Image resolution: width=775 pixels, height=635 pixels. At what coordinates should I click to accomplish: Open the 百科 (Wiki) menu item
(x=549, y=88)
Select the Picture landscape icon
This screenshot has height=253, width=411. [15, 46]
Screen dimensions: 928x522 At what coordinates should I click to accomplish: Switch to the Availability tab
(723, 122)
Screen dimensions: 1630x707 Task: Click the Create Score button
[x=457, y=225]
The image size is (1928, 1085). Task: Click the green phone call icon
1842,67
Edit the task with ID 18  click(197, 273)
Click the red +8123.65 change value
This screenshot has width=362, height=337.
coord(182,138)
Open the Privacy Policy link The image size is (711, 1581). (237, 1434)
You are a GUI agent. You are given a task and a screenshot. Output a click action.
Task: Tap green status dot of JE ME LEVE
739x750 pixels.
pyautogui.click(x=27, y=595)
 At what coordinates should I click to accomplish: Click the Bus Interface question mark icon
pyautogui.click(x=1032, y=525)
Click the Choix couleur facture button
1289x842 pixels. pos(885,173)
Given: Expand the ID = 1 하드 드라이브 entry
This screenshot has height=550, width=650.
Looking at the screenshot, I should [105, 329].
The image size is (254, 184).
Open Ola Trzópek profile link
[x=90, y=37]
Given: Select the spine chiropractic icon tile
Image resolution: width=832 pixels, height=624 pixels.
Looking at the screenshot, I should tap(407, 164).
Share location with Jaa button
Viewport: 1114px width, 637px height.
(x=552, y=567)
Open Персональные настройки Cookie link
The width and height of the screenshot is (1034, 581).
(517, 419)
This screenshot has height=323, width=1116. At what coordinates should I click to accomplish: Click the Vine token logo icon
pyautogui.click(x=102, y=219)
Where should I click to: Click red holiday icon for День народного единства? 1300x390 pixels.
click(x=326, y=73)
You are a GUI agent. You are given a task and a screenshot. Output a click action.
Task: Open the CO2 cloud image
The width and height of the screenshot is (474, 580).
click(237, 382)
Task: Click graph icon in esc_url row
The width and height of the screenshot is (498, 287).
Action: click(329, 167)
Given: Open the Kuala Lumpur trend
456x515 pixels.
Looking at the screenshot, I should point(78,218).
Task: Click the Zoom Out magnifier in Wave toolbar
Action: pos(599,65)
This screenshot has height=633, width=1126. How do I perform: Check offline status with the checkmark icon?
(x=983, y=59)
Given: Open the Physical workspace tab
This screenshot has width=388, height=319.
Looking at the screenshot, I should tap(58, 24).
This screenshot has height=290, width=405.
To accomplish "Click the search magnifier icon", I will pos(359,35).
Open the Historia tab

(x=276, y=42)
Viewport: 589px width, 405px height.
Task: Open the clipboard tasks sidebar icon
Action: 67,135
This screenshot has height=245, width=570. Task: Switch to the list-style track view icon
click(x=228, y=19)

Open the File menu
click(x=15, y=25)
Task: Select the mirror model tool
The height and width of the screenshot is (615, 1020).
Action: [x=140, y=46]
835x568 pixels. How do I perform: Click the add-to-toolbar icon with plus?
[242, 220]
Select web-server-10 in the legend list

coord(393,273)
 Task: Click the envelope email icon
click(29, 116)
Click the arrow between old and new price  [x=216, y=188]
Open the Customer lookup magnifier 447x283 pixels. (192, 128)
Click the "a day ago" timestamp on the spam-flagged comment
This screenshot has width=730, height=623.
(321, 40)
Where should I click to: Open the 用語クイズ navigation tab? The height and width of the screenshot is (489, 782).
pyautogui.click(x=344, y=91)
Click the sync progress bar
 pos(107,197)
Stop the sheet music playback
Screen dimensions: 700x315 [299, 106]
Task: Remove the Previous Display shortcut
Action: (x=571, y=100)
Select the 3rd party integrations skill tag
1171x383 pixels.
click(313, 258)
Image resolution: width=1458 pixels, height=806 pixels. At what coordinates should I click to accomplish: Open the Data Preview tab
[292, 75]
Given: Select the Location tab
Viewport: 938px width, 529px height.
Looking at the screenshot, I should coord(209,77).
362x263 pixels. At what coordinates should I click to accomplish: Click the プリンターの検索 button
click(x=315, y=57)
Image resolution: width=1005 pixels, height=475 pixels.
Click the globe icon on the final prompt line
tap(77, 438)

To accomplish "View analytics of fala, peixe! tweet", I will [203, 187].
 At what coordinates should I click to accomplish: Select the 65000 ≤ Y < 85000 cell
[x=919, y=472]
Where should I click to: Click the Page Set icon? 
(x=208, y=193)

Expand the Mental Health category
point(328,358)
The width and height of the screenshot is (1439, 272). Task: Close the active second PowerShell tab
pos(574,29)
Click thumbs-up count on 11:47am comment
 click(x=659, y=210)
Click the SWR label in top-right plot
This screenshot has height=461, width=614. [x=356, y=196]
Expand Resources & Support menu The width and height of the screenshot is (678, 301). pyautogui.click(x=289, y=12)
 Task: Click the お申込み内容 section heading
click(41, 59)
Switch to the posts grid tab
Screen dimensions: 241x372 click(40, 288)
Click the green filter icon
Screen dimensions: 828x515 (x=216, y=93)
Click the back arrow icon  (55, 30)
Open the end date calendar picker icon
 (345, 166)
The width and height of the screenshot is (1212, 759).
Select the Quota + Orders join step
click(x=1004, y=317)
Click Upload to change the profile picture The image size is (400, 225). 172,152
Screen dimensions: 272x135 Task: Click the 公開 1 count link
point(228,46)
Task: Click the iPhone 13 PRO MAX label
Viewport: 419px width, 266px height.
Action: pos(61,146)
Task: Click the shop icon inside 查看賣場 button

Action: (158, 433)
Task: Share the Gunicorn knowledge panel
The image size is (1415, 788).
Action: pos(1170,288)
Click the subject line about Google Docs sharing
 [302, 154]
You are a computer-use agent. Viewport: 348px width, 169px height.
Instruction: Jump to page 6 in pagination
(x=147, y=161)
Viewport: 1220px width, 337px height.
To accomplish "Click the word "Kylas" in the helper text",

Required action: Find every line above that contains the word "arrow", and return each one.

Response box:
Click the arrow between old and new price  [x=216, y=188]
Click the back arrow icon  (55, 30)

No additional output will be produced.